The Gauss–Seidel method is also worth considering. As Strang (1986 p. 406) said, “[T]his is called the Gauss–Seidel method, even though Gauss didn’t know about it and Seidel didn’t recommend it. Nevertheless it is a good method.” Take \(\mathbf{P} ={ \mathbf{L}}^{-1}\), where \(\mathbf{L}\) is the lower-triangular part of \(\mathbf{A}\), including the diagonal:

$$\displaystyle\begin{array}{rcl} \mathbf{L} = \left [\begin{array}{cccc} a_{11} \\ a_{21} & a_{22}\\ \vdots & & \ddots \\ a_{n1} & a_{n2} & \cdots &a_{nn}. \end{array} \right ]& & {}\\ \end{array}$$

The iteration demands, for \(\mathbf{A} = \mathbf{L} + \mathbf{U}\), that we solve

$$\displaystyle\begin{array}{rcl} \mathbf{L}\mathbf{x}_{k+1} = \mathbf{b} -\mathbf{U}\mathbf{x}_{k}& & {}\\ \end{array}$$

for \(\mathbf{x}_{k+1}\) or, alternatively, that use the map

$$\displaystyle\begin{array}{rcl} \mathbf{x}_{k+1} ={ \mathbf{L}}^{-1}\mathbf{b} -{\mathbf{L}}^{-1}\mathbf{U}\mathbf{x}_{ k}& & {}\\ \end{array}$$

(at least in theory—in practice, we can write this as a simple iteration, reusing the same vector \(\mathbf{x}\) as we go so; it uses less storage than Jacobi iteration). Because \(\mathbf{L}\) is a better approximation to \(\mathbf{A}\), this often converges twice as fast as Jacobi. This is usually win–win, although Jacobi iteration can in some cases win by use of parallelism.

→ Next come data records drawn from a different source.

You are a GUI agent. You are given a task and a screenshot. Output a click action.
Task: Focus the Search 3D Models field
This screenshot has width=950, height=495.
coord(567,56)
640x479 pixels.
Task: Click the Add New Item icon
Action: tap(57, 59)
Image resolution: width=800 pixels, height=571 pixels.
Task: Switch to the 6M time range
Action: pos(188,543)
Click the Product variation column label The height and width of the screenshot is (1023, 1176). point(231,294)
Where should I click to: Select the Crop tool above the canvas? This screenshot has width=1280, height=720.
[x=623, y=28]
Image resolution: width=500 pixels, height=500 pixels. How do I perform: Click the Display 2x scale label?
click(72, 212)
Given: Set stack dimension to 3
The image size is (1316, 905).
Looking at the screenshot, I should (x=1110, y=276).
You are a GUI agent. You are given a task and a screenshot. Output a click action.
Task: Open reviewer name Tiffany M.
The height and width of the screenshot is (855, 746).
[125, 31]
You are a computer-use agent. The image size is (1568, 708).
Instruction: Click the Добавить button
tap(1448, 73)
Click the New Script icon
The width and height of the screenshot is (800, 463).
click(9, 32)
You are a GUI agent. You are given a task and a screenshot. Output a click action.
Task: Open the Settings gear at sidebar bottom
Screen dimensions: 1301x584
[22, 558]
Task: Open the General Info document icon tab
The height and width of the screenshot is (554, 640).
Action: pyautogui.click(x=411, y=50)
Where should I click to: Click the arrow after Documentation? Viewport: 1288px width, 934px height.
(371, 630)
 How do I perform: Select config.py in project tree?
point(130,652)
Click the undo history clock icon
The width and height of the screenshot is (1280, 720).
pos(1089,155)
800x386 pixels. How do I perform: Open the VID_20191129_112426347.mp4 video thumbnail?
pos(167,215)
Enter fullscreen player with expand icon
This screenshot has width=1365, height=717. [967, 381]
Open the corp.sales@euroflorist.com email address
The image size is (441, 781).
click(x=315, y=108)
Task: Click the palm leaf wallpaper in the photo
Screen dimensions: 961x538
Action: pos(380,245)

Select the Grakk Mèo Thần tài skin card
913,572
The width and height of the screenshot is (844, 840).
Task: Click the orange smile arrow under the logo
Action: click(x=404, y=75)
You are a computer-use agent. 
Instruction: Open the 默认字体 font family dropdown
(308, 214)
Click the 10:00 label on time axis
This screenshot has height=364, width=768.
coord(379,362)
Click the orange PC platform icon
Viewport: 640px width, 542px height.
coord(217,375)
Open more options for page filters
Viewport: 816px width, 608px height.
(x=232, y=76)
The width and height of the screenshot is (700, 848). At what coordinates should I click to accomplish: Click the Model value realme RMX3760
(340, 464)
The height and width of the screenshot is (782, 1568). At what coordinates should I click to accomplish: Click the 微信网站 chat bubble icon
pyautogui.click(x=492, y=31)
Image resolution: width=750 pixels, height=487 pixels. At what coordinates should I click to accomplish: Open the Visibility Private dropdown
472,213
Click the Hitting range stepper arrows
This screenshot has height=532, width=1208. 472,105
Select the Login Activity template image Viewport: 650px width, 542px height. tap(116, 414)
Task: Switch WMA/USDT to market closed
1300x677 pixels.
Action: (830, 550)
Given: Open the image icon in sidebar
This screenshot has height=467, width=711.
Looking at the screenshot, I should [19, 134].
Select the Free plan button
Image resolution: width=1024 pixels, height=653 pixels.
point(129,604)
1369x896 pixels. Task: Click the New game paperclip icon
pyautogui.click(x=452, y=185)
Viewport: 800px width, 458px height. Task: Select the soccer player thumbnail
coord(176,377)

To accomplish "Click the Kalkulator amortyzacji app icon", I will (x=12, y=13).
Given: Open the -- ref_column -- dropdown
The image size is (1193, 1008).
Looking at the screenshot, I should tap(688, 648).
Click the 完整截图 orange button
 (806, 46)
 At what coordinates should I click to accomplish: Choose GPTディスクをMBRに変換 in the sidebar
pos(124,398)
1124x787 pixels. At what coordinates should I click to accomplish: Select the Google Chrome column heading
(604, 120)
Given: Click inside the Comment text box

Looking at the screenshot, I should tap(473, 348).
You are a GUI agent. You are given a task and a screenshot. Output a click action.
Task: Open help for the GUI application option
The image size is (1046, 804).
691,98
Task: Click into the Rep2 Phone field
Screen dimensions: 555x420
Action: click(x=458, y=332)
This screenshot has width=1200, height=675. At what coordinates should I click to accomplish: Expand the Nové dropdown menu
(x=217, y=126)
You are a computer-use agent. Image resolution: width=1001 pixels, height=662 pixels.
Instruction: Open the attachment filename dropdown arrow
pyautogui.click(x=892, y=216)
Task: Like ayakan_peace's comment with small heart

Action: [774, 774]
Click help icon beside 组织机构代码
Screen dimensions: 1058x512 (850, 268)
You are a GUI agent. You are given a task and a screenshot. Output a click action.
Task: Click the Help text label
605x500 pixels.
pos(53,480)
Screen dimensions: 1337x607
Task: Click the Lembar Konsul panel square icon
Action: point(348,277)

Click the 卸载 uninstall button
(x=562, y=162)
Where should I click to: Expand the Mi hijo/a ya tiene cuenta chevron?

But there is a dramatically better method using only trivially more effort, successive overrelaxation (SOR). Split \(\mathbf{A} = \mathbf{L} + \mathbf{D} + \mathbf{U}\), with \(\mathbf{L}\) now being strictly lower-triangular. We get, with an “overrelaxation parameter” ω ∈ (0, 2),

$$\displaystyle\begin{array}{rcl} (\mathbf{D} +\omega \mathbf{L})\mathbf{x} =\omega \mathbf{b} - (\omega \mathbf{U} - (\omega -1)\mathbf{D})\mathbf{x}& & {}\\ \end{array}$$

from the following:

$$\displaystyle\begin{array}{rcl} \mathbf{A}\mathbf{x}& =& \mathbf{b} {}\\ \omega \mathbf{A}\mathbf{x}& =& \omega \mathbf{b} {}\\ \mathbf{D}\mathbf{x} +\omega \mathbf{A}\mathbf{x}& =& \omega \mathbf{b} + \mathbf{D}\mathbf{x} {}\\ \mathbf{D}\mathbf{x} +\omega (\mathbf{L} + \mathbf{D} + \mathbf{U})\mathbf{x}& =& \omega \mathbf{b} + \mathbf{D}\mathbf{x} {}\\ (\mathbf{D} +\omega \mathbf{L})\mathbf{x}& =& \omega \mathbf{b} + \mathbf{D}\mathbf{x} -\omega \mathbf{D}\mathbf{x} -\omega \mathbf{U}\mathbf{x} {}\\ & =& \omega \mathbf{b} - (\omega \mathbf{U} - (\omega -1)\mathbf{D})\mathbf{x}. {}\\ \end{array}$$

Here, \(\mathbf{P} =\omega {(\mathbf{L} +\omega \mathbf{D})}^{-1}\) and we have a free parameter ω, the relaxation parameter, to choose. We may choose it differently for every iteration, to try to minimize the maximum eigenvalue of what we have been calling \(\mathbf{S}\). As information is extracted from the solution estimating the largest Jacobi iteration matrix eigenvalue, we may improve our choice. Here \(\mathbf{S} = {(\mathbf{L} +\omega \mathbf{D})}^{-1}((\omega -1)\mathbf{D} -\omega \mathbf{U})\), and for some finite-difference applications the optimal ω is known. For the right choice of ω, this can seriously outperform Gauss–Seidel.

Example 7.3.

We use A = delsq( numgrid( ‘B’, n ) ) as an example for SOR, even though direct methods are actually better for this nearly banded matrix. We look first at small-dimension matrices, specifically for n = 5, 8, 13, 21, and 34. The dimension of \(\mathbf{A}\) is \(O({n}^{2}) \times O({n}^{2})\). By fitting the data from these smaller matrices, the largest eigenvalue of the Jacobi iteration matrix \({\mathbf{D}}^{-1}\left (\mathbf{A} -\mathbf{D}\right )\) seems to be \(\mu = 1 {-}^{16.65}/_{{n}^{2}}\), which means that the optimal \(\omega = 2/(1 + \sqrt{1 {-\mu }^{2}})\) is about \(2/(1 {+ }^{16.65}/_{n})\), and the eigenvalues of the SOR error matrix are then less than \((1 {-}^{16.65}/_{n})/(1 {+ }^{16.65}/_{n})\), approximately.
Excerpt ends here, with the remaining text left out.